Ainda tenho planos

Hoje amanheci alguns dias, meses, horas, mais velho. Ao todo são quase setenta anos.

Se contasse os minutos, segundos, horas, nem imagino quantas seriam. O fato que por mais que a gente tenta não conseguimos retardar o tempo. Nem ao menos fazer o relógio voltar atrás. Pará-lo, nem em pensamento.

A vida segue adiante. Em frente. Quem pensa em retroceder infelizmente comete um ledo engano. O que nos espera? O que vai acontecer de agora a algumas horas? Não vale a pena imaginar. É melhor viver a vida como ela se mostra. Linda como no dia de hoje. Sol ameno, algumas nuvens cinzentas talvez denunciem chuva no debrum da tarde.

Fazer planos sempre fez parte do meu viver. Antes mais. Hoje menos.

Há alguns anos atrás, quando a mocidade em mim assoprava, quando ainda criança, sonhava receber de um Papai Noel em quem acreditava uma linda bicicletinha de rodinhas amarelas. E a tal bicicletinha apareceu. Numa noite quando menos esperava. Quando a vi, debaixo daquele pinheirinho ainda verde, quase não acreditei. Nela tentei andar. Mas minhas perninhas curtas mal conseguiam alcançar o pedal. Mas acabei conseguindo pedalar depois de algumas quedas. Foi nesta noite de Natal que comecei a sonhar.

^^^^^^^^

Tarefas obrigatórias:
- A) Segundo o texto, que presente era sonhado de Papai Noel na infância?
- B) Copie o texto de "Ainda tenho planos" a "mais. Hoje menos.", substituindo "relógio" por "cronômetro".
- C) Indique se cada afirmação concorda com o texto, respondendo sim ou não e citando as palavras decisivas do texto: (i) a idade mencionada é de quase setenta anos; (ii) fazer planos faz parte do viver hoje mais do que antes; (iii) a bicicletinha estava debaixo de um pinheirinho.
Os registros são um material à parte, independente do texto.

Informações extraídas:
^^^^^^^^

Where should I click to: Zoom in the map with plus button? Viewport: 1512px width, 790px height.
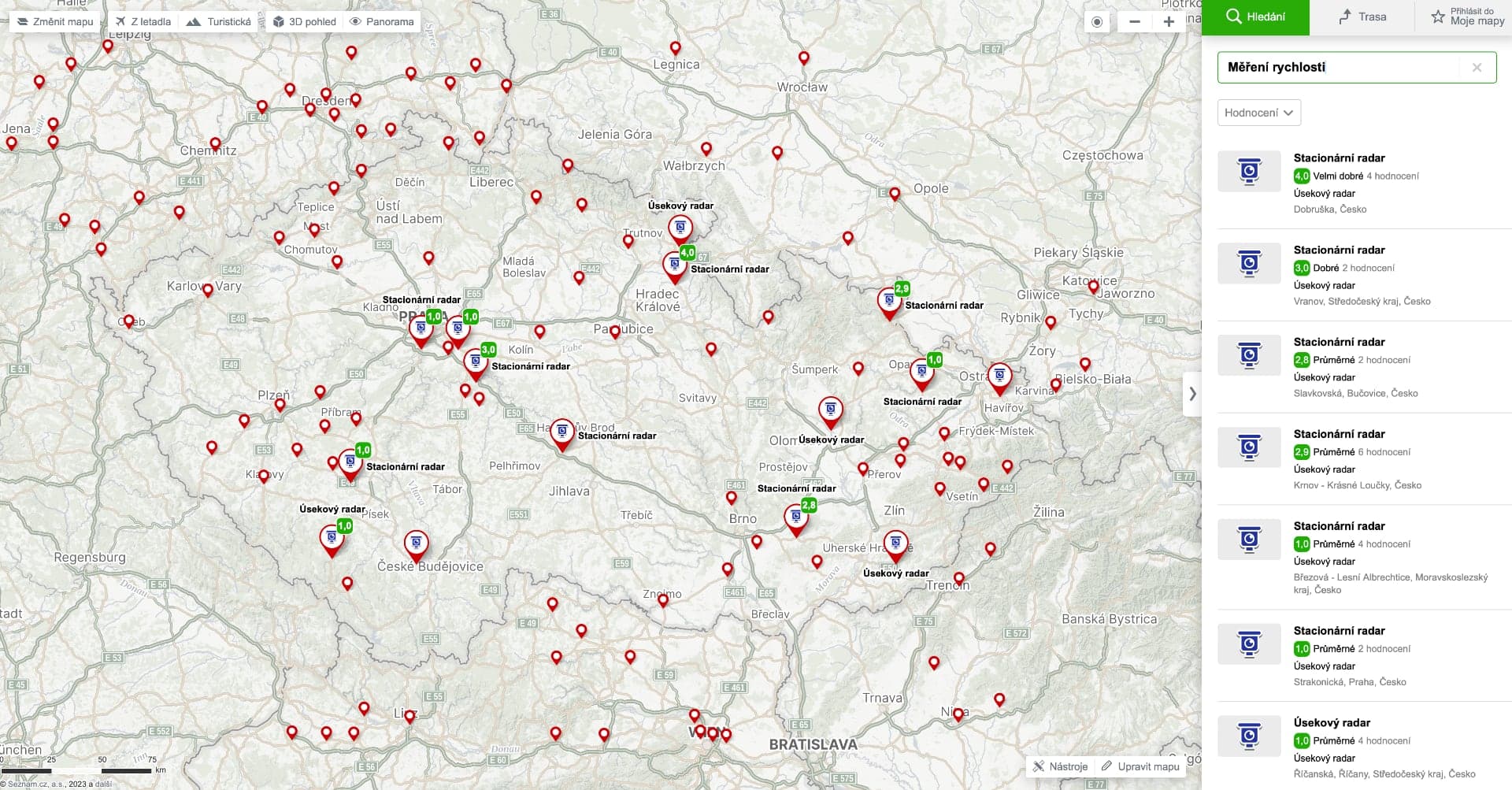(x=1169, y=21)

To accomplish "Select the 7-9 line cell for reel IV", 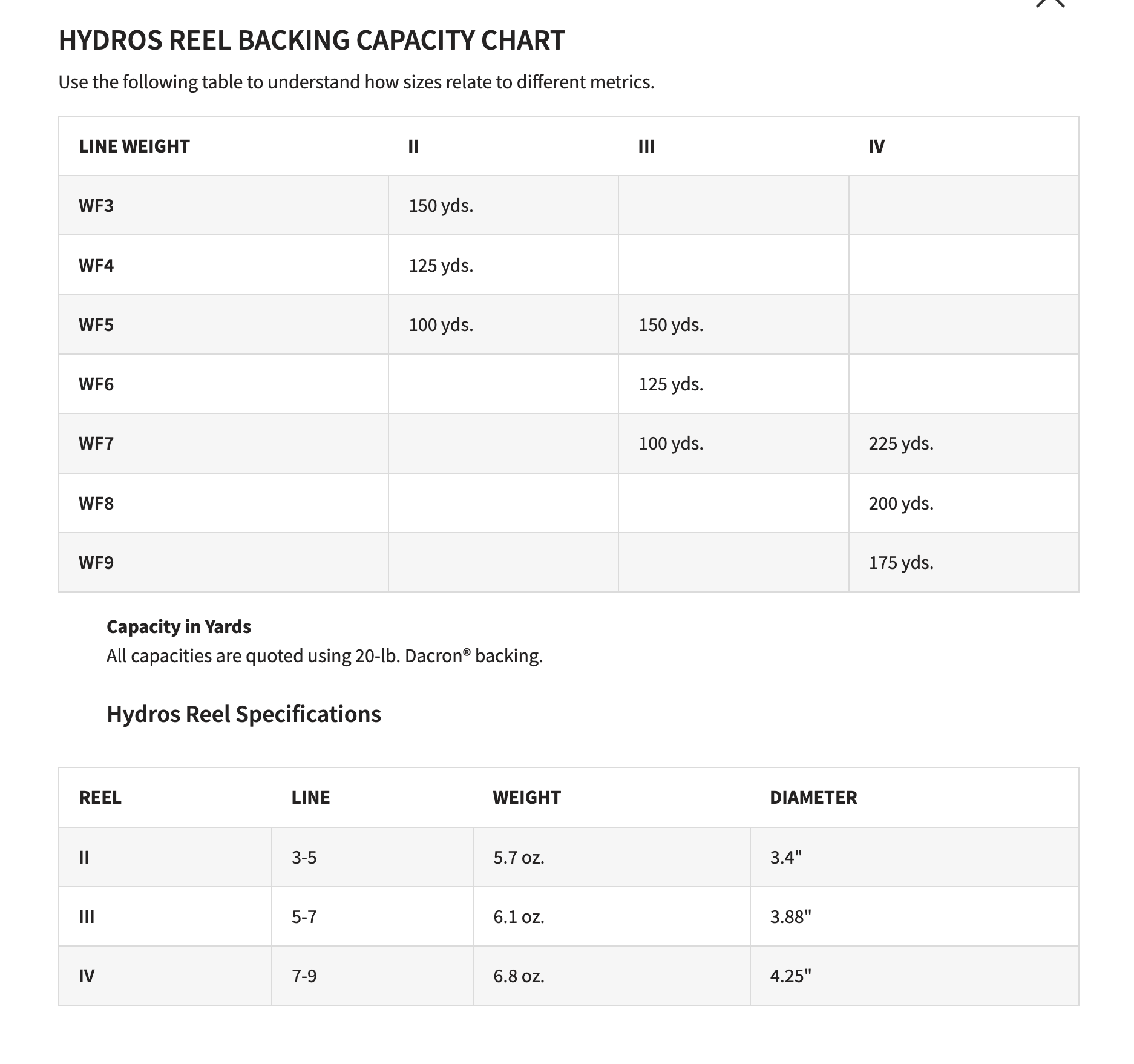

^^^^^^^^

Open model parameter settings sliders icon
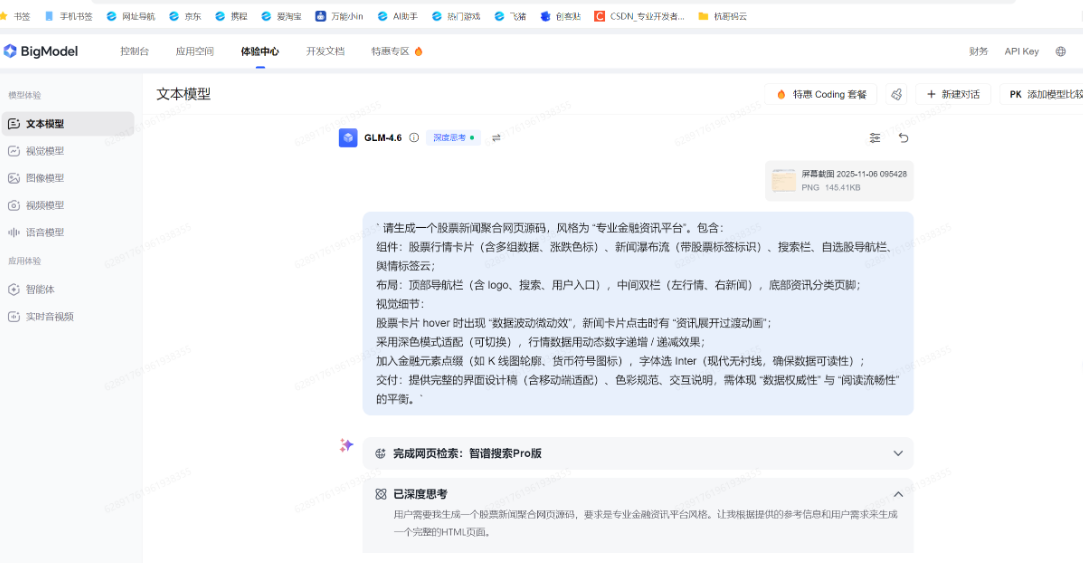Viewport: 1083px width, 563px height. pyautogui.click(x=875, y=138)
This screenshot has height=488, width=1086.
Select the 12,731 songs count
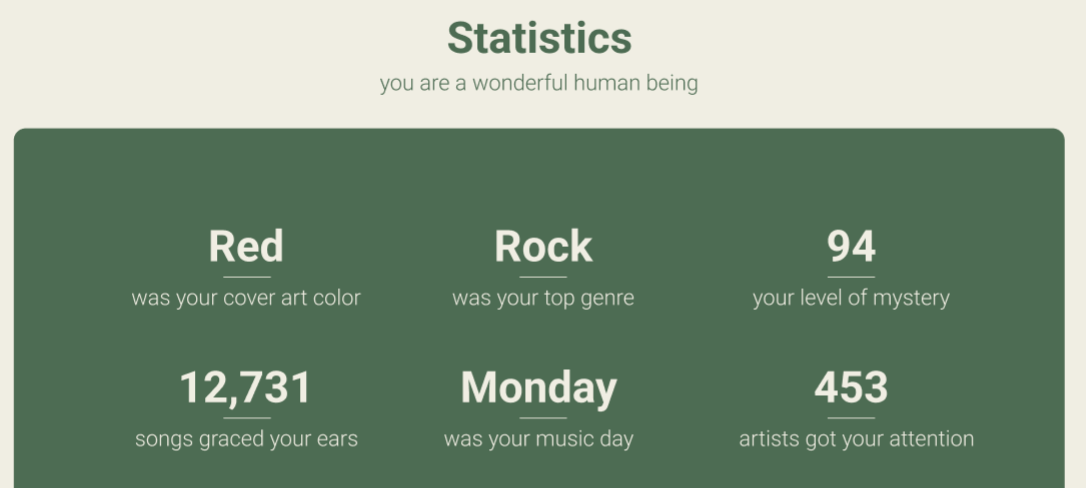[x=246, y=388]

^^^^^^^^

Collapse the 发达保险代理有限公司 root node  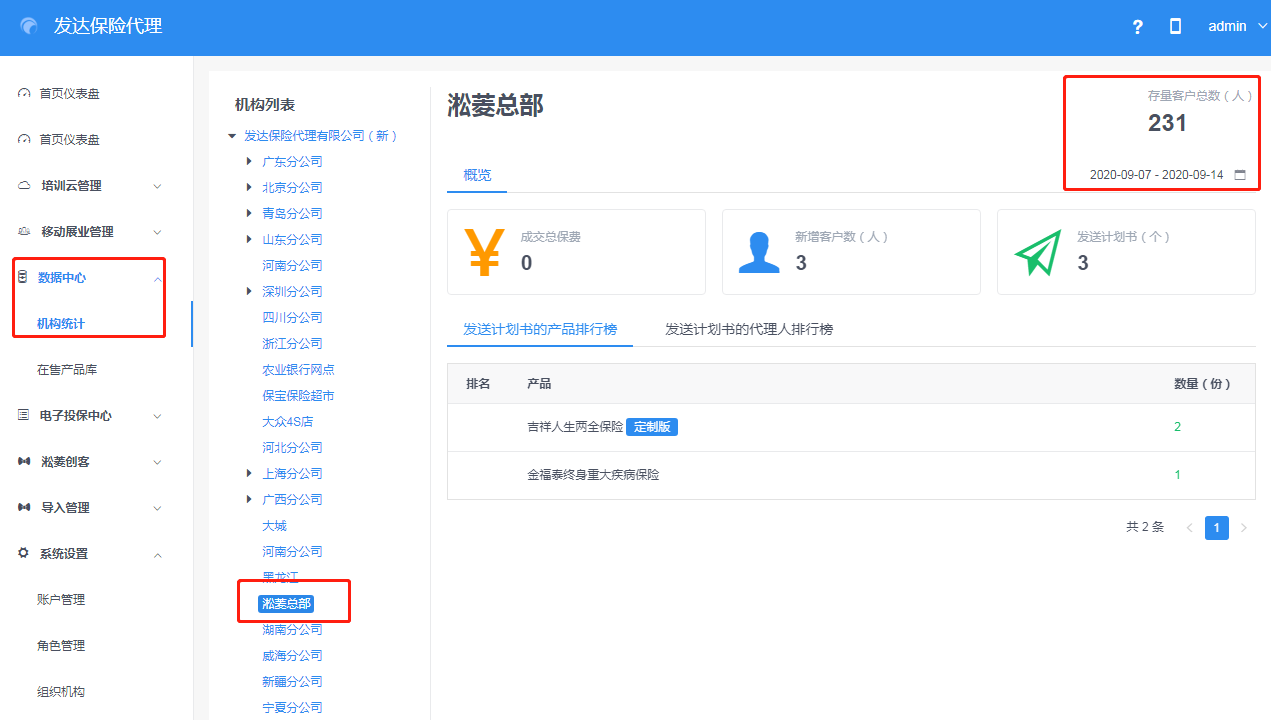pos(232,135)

^^^^^^^^

Respostas em ordem:
- A) Uma linda bicicletinha de rodinhas amarelas.

- B)
Ainda tenho planos

Hoje amanheci alguns dias, meses, horas, mais velho. Ao todo são quase setenta anos.

Se contasse os minutos, segundos, horas, nem imagino quantas seriam. O fato que por mais que a gente tenta não conseguimos retardar o tempo. Nem ao menos fazer o cronômetro voltar atrás. Pará-lo, nem em pensamento.

A vida segue adiante. Em frente. Quem pensa em retroceder infelizmente comete um ledo engano. O que nos espera? O que vai acontecer de agora a algumas horas? Não vale a pena imaginar. É melhor viver a vida como ela se mostra. Linda como no dia de hoje. Sol ameno, algumas nuvens cinzentas talvez denunciem chuva no debrum da tarde.

Fazer planos sempre fez parte do meu viver. Antes mais. Hoje menos.

- C)
(i) Sim: "Ao todo são quase setenta anos."
(ii) Não: "Antes mais. Hoje menos."
(iii) Sim: "debaixo daquele pinheirinho ainda verde"